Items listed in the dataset
+ + +

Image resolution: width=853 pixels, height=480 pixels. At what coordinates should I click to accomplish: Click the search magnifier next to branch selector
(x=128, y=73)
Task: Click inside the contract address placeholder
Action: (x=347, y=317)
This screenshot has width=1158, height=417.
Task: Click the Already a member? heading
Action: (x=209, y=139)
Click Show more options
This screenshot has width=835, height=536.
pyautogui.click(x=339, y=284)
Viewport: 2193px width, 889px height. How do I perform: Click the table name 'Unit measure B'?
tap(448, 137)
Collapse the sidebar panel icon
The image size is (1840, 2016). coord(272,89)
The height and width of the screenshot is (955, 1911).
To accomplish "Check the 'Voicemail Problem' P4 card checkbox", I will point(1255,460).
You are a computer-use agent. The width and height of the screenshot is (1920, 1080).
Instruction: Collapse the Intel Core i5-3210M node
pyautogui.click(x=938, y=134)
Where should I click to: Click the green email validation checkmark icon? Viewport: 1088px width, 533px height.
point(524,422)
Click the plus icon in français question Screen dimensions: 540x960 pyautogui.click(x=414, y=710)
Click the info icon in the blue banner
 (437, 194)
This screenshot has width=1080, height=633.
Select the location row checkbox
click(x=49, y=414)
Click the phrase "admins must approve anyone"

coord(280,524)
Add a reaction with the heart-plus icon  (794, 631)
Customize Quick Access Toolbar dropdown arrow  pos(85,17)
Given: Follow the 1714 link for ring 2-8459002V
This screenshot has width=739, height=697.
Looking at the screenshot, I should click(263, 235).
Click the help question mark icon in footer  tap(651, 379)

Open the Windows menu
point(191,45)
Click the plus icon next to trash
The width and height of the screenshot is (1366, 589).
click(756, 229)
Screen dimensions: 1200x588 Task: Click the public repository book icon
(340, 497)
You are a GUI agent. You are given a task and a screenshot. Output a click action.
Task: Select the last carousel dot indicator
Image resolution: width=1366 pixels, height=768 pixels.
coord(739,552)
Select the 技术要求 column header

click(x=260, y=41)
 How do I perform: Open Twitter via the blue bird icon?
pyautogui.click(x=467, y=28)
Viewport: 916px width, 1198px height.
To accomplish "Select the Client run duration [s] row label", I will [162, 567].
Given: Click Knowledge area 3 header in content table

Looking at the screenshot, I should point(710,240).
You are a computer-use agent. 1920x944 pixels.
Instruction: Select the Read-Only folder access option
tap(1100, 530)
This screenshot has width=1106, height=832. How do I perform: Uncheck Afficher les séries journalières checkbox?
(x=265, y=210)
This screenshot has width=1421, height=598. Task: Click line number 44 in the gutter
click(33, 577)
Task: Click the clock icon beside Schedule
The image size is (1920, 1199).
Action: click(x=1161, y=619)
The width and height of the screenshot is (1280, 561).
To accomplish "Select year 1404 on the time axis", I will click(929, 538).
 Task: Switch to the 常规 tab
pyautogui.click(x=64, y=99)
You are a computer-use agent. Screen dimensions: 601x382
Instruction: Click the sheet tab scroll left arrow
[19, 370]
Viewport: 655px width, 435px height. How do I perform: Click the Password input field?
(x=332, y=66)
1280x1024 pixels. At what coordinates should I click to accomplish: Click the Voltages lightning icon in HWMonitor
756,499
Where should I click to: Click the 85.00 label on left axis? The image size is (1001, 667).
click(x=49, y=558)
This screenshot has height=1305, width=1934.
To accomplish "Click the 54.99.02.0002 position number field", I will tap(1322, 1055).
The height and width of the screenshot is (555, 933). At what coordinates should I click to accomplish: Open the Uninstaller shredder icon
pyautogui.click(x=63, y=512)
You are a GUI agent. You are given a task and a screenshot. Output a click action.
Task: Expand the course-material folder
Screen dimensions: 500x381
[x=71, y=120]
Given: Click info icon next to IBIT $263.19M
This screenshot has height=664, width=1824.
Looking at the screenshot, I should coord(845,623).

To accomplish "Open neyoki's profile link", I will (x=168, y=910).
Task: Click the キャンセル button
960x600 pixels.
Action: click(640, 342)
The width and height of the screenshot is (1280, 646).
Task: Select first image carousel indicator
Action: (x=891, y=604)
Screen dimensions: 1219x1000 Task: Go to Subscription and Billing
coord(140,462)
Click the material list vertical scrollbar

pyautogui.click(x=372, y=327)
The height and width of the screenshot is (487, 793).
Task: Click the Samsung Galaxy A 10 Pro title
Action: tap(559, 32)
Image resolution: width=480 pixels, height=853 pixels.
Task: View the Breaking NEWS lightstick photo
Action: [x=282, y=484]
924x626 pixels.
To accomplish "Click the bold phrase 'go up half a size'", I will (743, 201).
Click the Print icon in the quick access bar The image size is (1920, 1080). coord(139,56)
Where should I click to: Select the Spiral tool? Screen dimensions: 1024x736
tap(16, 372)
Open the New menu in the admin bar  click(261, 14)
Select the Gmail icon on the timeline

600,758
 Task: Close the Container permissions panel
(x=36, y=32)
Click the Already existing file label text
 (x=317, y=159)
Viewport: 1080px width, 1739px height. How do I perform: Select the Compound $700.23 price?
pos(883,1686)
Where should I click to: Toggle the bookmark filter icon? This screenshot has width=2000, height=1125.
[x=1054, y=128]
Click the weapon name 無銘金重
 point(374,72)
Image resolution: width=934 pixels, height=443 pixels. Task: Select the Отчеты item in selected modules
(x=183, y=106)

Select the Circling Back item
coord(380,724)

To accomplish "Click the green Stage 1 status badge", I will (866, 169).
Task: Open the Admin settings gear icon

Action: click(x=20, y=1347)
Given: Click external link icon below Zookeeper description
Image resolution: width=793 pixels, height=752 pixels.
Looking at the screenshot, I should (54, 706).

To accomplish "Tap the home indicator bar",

+ + +

* [GOAL OF THE EXERCISE] Can you copy, unchanged, the stretch of the data above from the line containing "Open the New" through the end of the data, both ends included?

* [TASK RESULT]
Open the New menu in the admin bar  click(261, 14)
Select the Gmail icon on the timeline

600,758
 Task: Close the Container permissions panel
(x=36, y=32)
Click the Already existing file label text
 (x=317, y=159)
Viewport: 1080px width, 1739px height. How do I perform: Select the Compound $700.23 price?
pos(883,1686)
Where should I click to: Toggle the bookmark filter icon? This screenshot has width=2000, height=1125.
[x=1054, y=128]
Click the weapon name 無銘金重
 point(374,72)
Image resolution: width=934 pixels, height=443 pixels. Task: Select the Отчеты item in selected modules
(x=183, y=106)

Select the Circling Back item
coord(380,724)

To accomplish "Click the green Stage 1 status badge", I will (866, 169).
Task: Open the Admin settings gear icon

Action: click(x=20, y=1347)
Given: Click external link icon below Zookeeper description
Image resolution: width=793 pixels, height=752 pixels.
Looking at the screenshot, I should (54, 706).

To accomplish "Tap the home indicator bar",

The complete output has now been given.